Republicanism is a political doctrine principally concerned with freedom and its realization through self-governance. For republicans, the people are the source of sovereignty. Freedom thus consists in not being subject to anothers will, and by having the power to raise claims for or against the laws under which one is governed. The primary danger to freedom, republicans argue, comes in the form of internal corruption and conflict that, if left unchecked, threaten to run roughshod over the common good. In its classical form, it emphasizes the importance of a mixed constitution that provides an institutional balance between the diverging interests of the many (the plebeian or democratic element), the few (the patrician or aristocratic dimension), and the one (the monarchical aspect) in society. The classical model is reflected in the Roman system, which included tribunes of the people, the aristocratic Senate, and consuls, usually two elected annually.

Classical republicanism, however, has undergone an important transformation in modern times, centering on the weight different thinkers attach to self-governance. Robert Dahl refers to this as a shift in emphasis from the older aristocratic republicanism to a radical view that places a greater emphasis on the democratic character of the constitution. The older aristocratic position is articulated by thinkers such as Aristotle and Guicciardini, while the second radical character is embodied in the works of Machiavelli, Paine, and Jefferson.

● What is expected
Please state what, according to the excerpt on republicanism, republicans see as the primary danger to freedom.

Entries for locating words and elements:
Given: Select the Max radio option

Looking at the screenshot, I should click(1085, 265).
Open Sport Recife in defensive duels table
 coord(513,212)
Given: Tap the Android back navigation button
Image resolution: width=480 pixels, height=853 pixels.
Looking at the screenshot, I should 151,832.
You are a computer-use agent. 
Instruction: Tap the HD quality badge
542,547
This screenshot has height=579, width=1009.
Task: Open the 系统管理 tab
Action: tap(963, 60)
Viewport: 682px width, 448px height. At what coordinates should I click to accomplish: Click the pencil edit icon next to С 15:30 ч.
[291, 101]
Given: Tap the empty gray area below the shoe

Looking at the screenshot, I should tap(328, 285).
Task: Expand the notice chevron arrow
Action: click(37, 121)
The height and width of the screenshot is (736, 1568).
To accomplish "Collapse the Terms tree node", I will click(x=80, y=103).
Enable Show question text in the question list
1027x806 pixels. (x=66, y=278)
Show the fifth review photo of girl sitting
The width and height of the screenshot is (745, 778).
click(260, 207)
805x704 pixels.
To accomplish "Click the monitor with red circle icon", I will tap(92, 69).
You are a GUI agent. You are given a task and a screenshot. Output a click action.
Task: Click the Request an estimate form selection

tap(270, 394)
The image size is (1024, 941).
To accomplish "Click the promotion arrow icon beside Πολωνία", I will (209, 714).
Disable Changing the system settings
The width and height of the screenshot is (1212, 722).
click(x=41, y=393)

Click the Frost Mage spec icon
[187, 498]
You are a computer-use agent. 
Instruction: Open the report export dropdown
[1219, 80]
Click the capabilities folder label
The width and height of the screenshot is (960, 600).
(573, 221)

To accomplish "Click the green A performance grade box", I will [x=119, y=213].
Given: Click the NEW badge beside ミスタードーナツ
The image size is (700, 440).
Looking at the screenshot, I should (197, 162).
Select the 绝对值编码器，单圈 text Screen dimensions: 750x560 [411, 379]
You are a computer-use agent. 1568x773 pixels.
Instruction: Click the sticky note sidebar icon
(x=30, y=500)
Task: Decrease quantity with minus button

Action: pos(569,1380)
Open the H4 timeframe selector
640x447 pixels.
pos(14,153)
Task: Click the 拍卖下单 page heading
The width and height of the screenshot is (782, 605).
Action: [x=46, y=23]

● Written response
Internal corruption and conflict that, if left unchecked, threaten to run roughshod over the common good.